Tackling the hidden turbulence in the UK’s digital commerce space

commerce

In the vortex of a looming economic crisis, UK consumers exhibit a poignant shift in their online shopping experiences and brand trust, a Forter study has found.

Alarmingly, over the past quarter, 73% of UK consumers have encountered a negative online shopping experience. These unsavoury instances encompass an extensive range of issues including a 14% rate of false declines, 37% of purchases not arriving punctually, and 27% facing costly or complicated return policies.

Forter’s study underscores a vital concept, the “Trust Premium,” noting that UK consumers willingly spend an average of 44% more with retailers they trust. This premium is significantly substantial, potentially translating to millions in revenue uplift for retailers, especially during peak shopping periods such as the Black Friday and Cyber Monday weekend.

Michael Reitblat, chief executive officer and co-founder, Forter, revealed, “The Trust Premium represents potentially millions of pounds in revenue uplift for retailers.” He further remarked, “UK retailers that lean into and invest in customer experience – from account creation to authentication to checkout – are best positioned to turn a profit over the Black Friday and Cyber Monday weekend.”

Moreover, a staggering 77% of UK shoppers will abandon their carts if they perceive the checkout experience to be overly intricate or lengthy. This emphasises the precarious equilibrium retailers must navigate between ensuring secure transactions and providing a frictionless, trustworthy experience. Particularly, younger generations, such as Millennials and Gen Z, are more frequently encountering false declines, inadvertently driving them and their purchasing power away from online platforms.

Despite their burgeoning economic influence, Millennials are twice as likely, and Gen Z up to six times more likely, to experience false declines compared to Baby Boomers. This friction in the online shopping experience is notably damaging, given the criticality of securing the loyalty of the upcoming generation of consumers. In this context, retailers have to resolve a profound trust issue, especially considering the retailers often repel new yet credible customers simply out of unfamiliarity.

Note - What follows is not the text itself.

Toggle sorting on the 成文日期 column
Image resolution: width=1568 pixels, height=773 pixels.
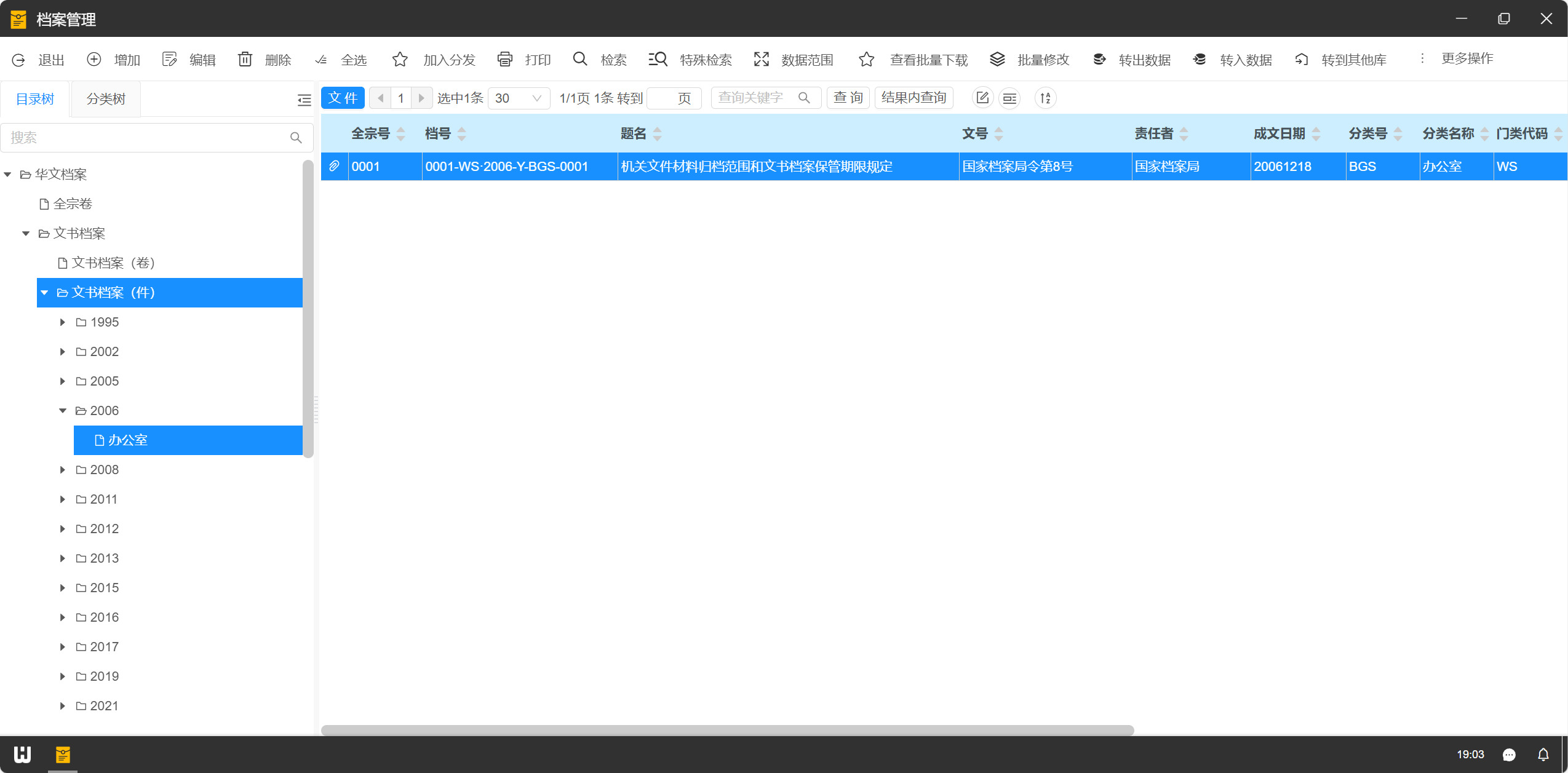point(1316,133)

Forter pinpoints that false declines generally loom five to ten times higher than actual fraud rates. The data suggests that for every $1 lost to fraud, retailers inadvertently forfeit $30 by refusing legitimate consumers. This friction and subsequent cart abandonment, spawned from a fear of fraud and an inability to accurately gauge the trustworthiness of customers, casts a substantial shadow over potential revenues and customer relationships.